Крылатые люди с нужным врожденным коэффициентом соотношения стимулов, готовые жизнь отдать за идею, конечно же, существуют. Именно это объясняет живучесть подобных иллюзий у таких людей, пытающихся судить других по себе. Но, увы, крайне редки «святые», подвижники-пассионарии и прочие. В обществе они разобщены и исключительно уязвимы («Идиот» Достоевского). Живучесть коллективистских иллюзий имеет свое основание еще и в том простом факте, что, живя бедно, человек просто в силу обстоятельств не может почувствовать всю мощь эгоистических инстинктов, дремлющих в нем до поры. Стоит лишь появиться «сладкому прянику», как чары тут же рушатся, и вот на месте «убежденного коллективиста» мы обнаруживаем оскалившего гнилые зубы и брызжущего слюной собственника-обывателя.
Итак, как оказалось, «Нам нечего ждать милостей от природы». В том числе, и от внутренней природы самого человека. Но русским людям не пристало отступать. Так продолжим цитату: « — взять их у нее — вот наша задача!»
Итак, вот наша правдивая история исследований, кажущихся почти фантастическими. История о людях, навеки завороженных мечтой о звездах. Кто эти люди? Русские гении? Время покажет. Ясно одно — они наши с вами современники, люди из плоти и крови, бросившие вызов самым «неразрешимым» проблемам науки и технологии и упорно идущие к своей цели. Идти вперед, не сгибаясь. Видеть препятствия, признавать ошибки себя и других — но никогда и ни перед чем не отступать. Вот их девиз!

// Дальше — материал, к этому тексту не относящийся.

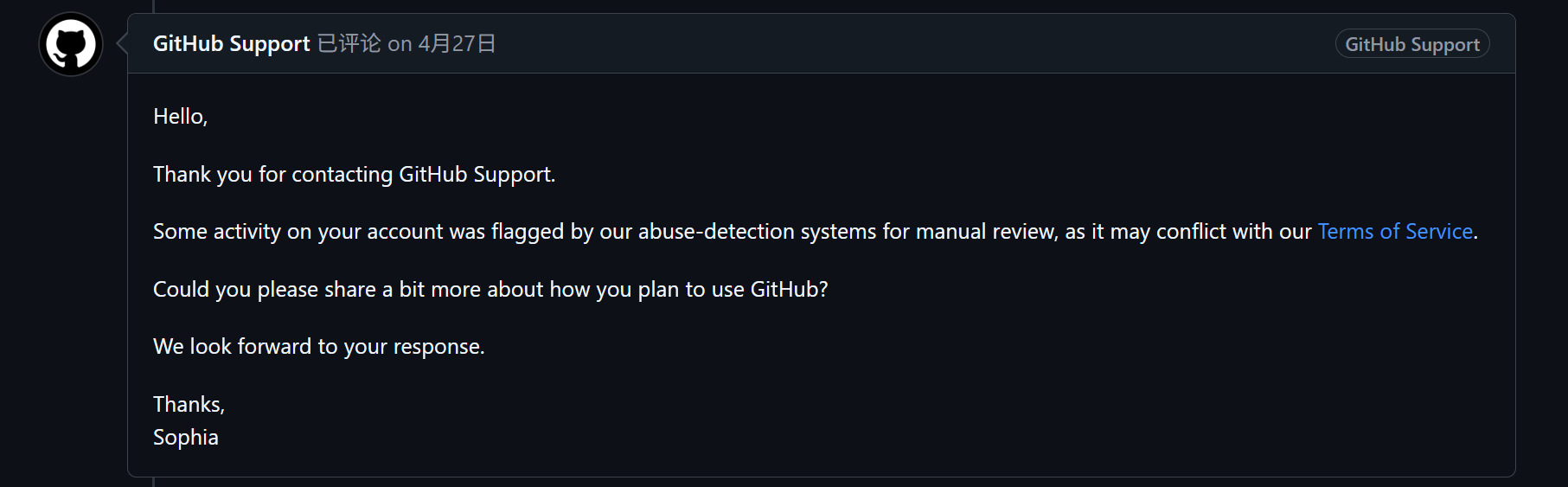Click the GitHub Support badge label
This screenshot has height=487, width=1568.
pyautogui.click(x=1412, y=44)
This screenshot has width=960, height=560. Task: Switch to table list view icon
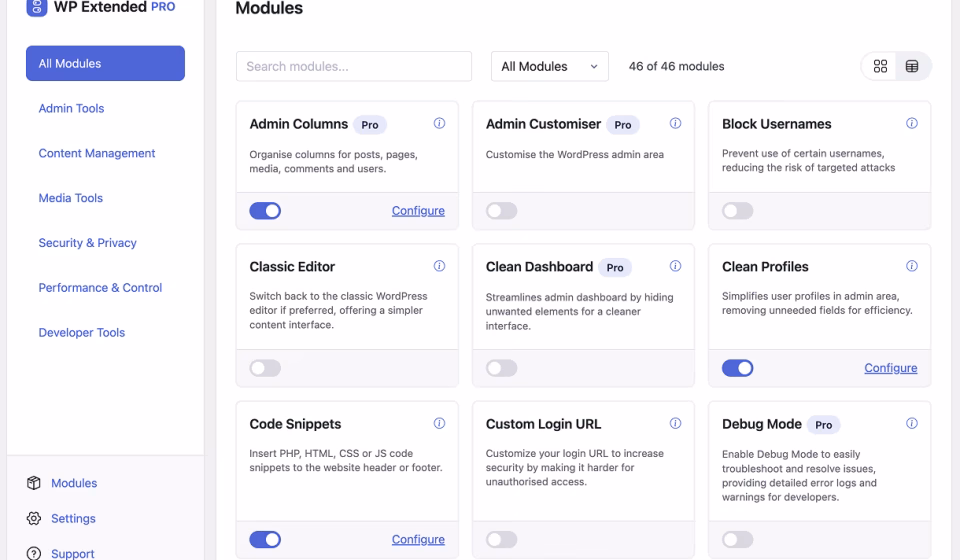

Нет теории? Создадим. Невозможны расчеты? Придумаем новый математический аппарат. Нужны радикальные, революционные изобретения? Создадим новый язык — и такие изобретения станут доступными даже детям. Человек непригоден к экономике истинно справедливого общества, о котором веками мечтали лучшие люди планеты? Так изменим человека, сделаем его лучше!
И вот уже сформулированы принципы Российской Партии Альтруистов, партии нового типа. Вот создан и начал работу наш виртуальный Университет Русского Альтруизма, поставивший задачу воспитания и всестороннего образования новой аристократии, обучения будущих русов творческому, парадоксальному мышлению, общению и генерации идей «мозговым штурмом» на «Диале». Вот эти люди пришли в Братство им подобных русских пассионариев, не привыкших отступать.

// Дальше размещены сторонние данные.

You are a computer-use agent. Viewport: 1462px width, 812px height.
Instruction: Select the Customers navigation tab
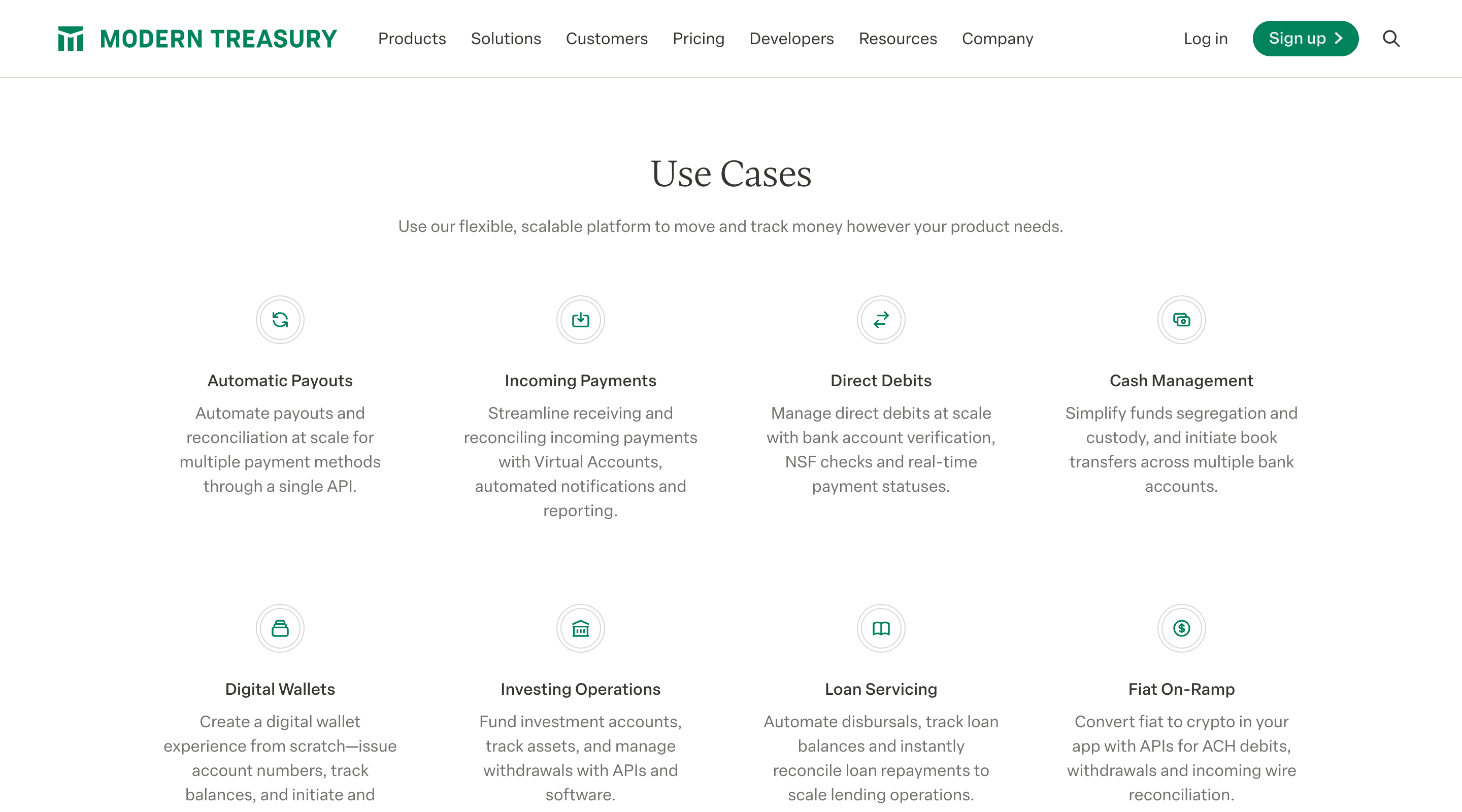pos(607,38)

Отныне нас много. Мы победим!
— Родион, а каков ваш прогноз на возможное будущее?
— Благодаря книгам Паршева и вашим, товарищ Калашников, мы теперь неплохо представляем себе нынешнюю расстановку сил на мировой арене и планы наших противников.

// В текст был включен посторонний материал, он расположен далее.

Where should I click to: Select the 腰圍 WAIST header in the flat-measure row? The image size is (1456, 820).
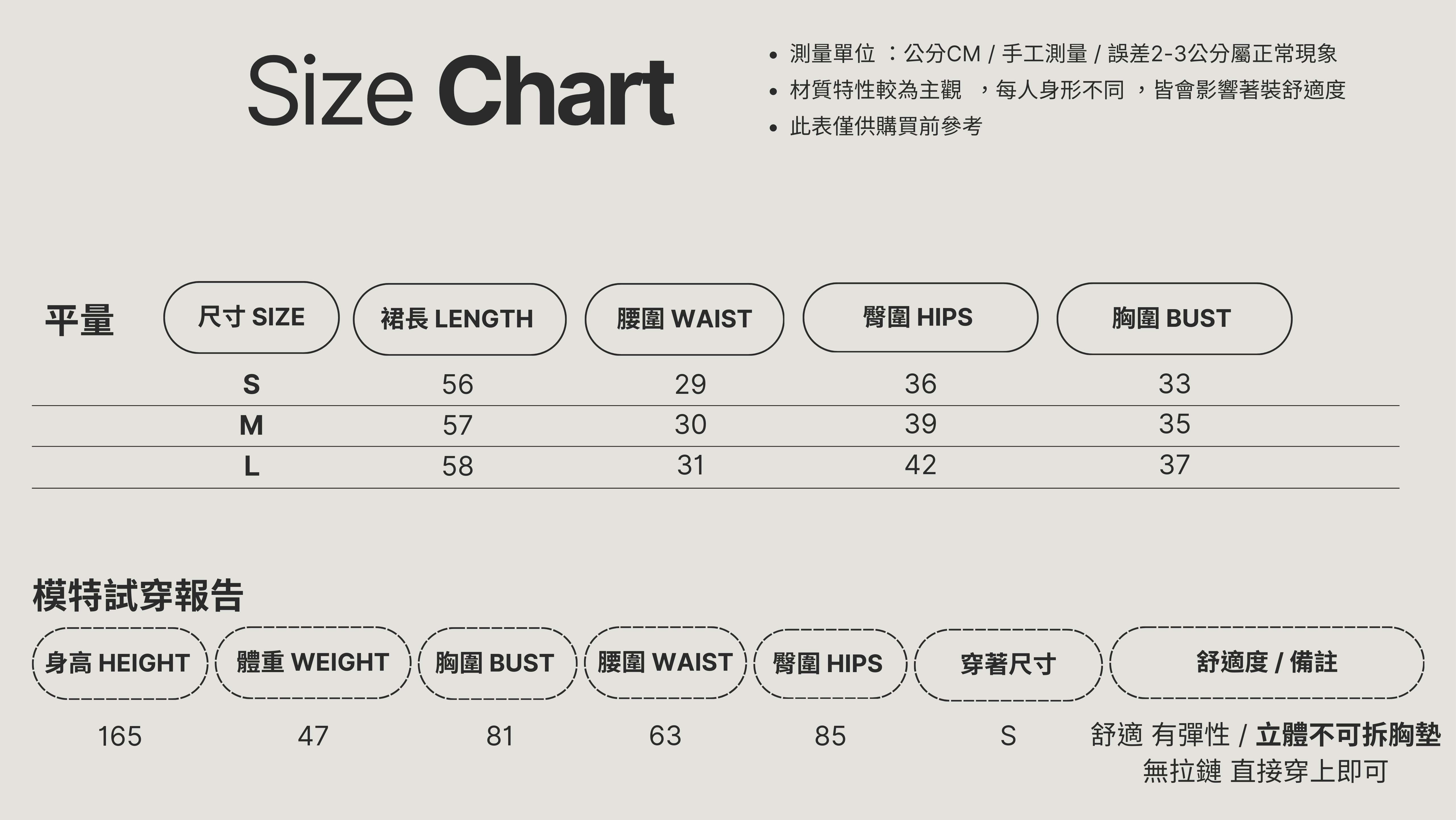coord(684,319)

История все же «баба капризная», как говаривали классики, и было бы совсем недурно получить некоторое представление и о возможных ее вывертах, о тех не столь уж неожиданных сюрпризах, что нам (да и Западу) готовит развитие науки и технологии. Для России же в ее нынешней ситуации определение критических направлений науки становится вопросом жизни и смерти.